30.) Words, Words, Words

Soundtrack Song - Hoobastank, The Reason

I know that I read somewhere that there’s some kind of physical, chemical reason that men fall asleep after sex. I’m not sure if I buy into that, but I didn’t mind lying in Kris’s tight embrace as he slept heavily next to me. Once we’d finished—or, rather, when I had finished with him—I had untied him, and we curled up together. Our skin was clammy and sweaty, and it wasn’t exactly comfortable as he exhaled hot breath on my neck, but I wouldn’t have changed positions for anything.

For twenty minutes, I tried to fall asleep, too. It’s not like I wasn’t tired; I definitely had gotten a workout. But I couldn’t sleep, so instead I lay beside him and listened to his rhythmic breathing and felt the steady rising and falling of his chest.

My stomach rumbled, and I checked the clock. It was six in the evening, and I was starving. For a split second, I thought about leaving.
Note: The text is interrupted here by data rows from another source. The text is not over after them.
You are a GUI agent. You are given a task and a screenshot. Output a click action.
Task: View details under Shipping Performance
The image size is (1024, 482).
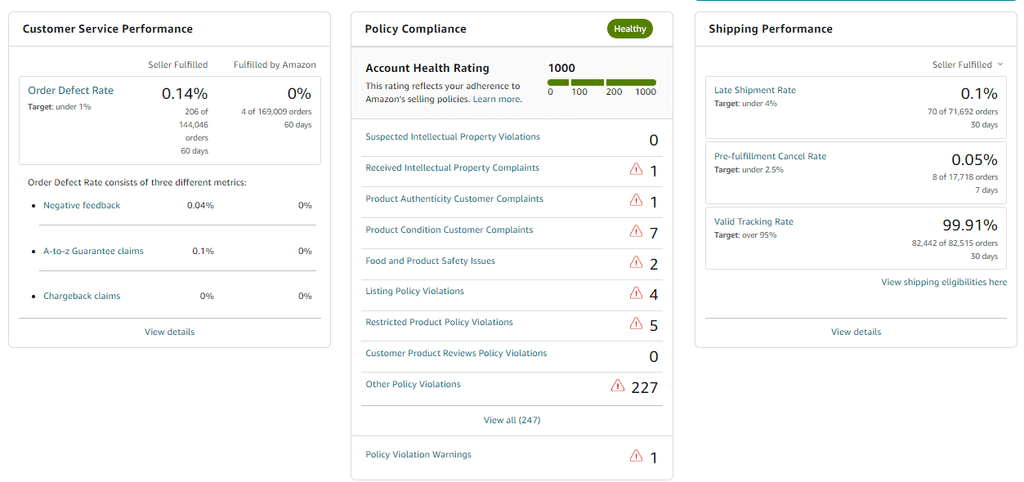click(856, 332)
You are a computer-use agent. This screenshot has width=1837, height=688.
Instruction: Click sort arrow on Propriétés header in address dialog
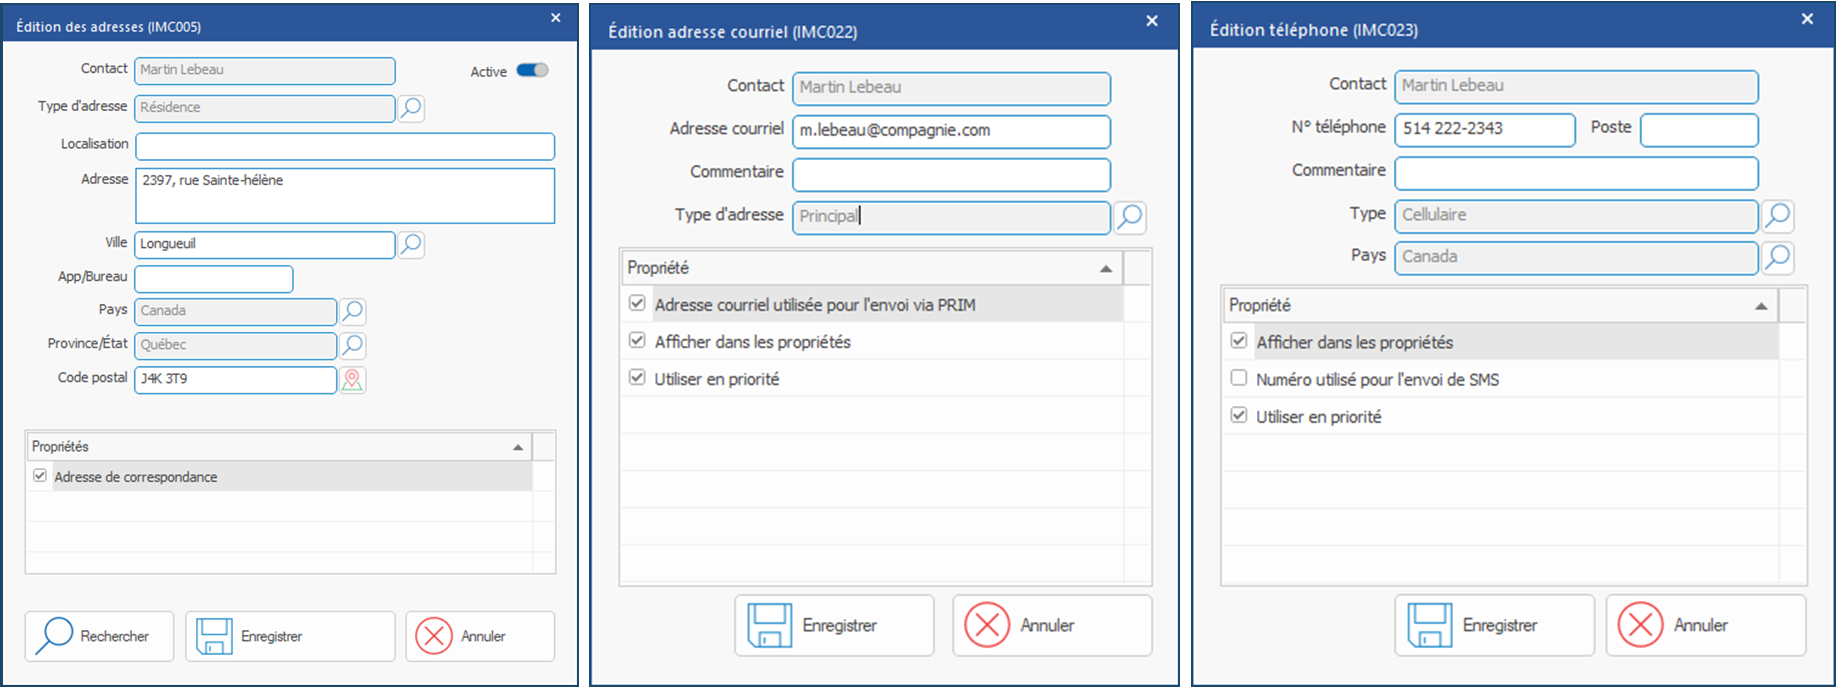tap(518, 447)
After all, I had spent the entire afternoon with him. However, I didn’t want to go. It would have been rude, of course, but I also had really missed him when he was out on the road. We shared this closeness that I just couldn’t define, and even though we had spoken on the phone while he was away, it wasn’t the same as being in the same vicinity as him.

I slowly and gently slid out of his arms, being careful not to disturb him. He looked so... angelic as he slept; that’s the only way I could think of to describe him. His hair fell onto his forehead, pushed to the side, and his lips were slightly parted. I dressed in Kris’s sweats and shirt, as just another way to be close to him. I smelled like him, and wearing his clothes was like having him near me at all times.

Then I headed into the kitchen. I opened the bag on the counter, looking to see what Kris had ordered for lunch and hoping that it would still be good after sitting on the counter all afternoon. I pulled out a container, noting that it was the same thing he had ordered that day when we went to the deli for lunch. That day we ate out and he told me about Luc and I told him about James. Talk about a creature of habit. I opened the bag of sour cream and onion chips and munched on one.

My phone beeped from the other room, so I found it in my jacket pocket and flipped it open. Two missed calls and a text message, all three from Tubby. I checked the message, which simply read: So?

I laughed and called him back. He picked up on the second ring. “What’s up, girl?”

“‘So’ what?”

“Your boy toy. He okay?”

“Yeah, he’s gonna be fine,” I told him, knowing that there still probably would be some difficult times ahead for him, as he was forced to sit out a few games.

“That’s good. I know you were worried.”

“Yeah, I was,” I told him, suddenly feeling a pair of arms wrap around my middle. I leaned back against Kris’s bare chest, rolling my shoulders and allowing him to envelop me. “But everything’s good now. I’ll talk to you later.” I quickly hung up the phone so I could feel his strong arms on me. “Up already, sleepyhead? I figured you’d be out for a while.”

“You wore me out,” he replied. I could hear the smile in his voice as he spoke into my ear. “I was wondering where you’d gone off to.”

“I got hungry. I guess I worked up an appetite.”

“I bet you did.” Kris cleared his throat, and it gave me reason to look up at him. “Listen, Jo, that was... great. I mean it—I don’t want you to think I didn’t like it. But I’m not usually like that.”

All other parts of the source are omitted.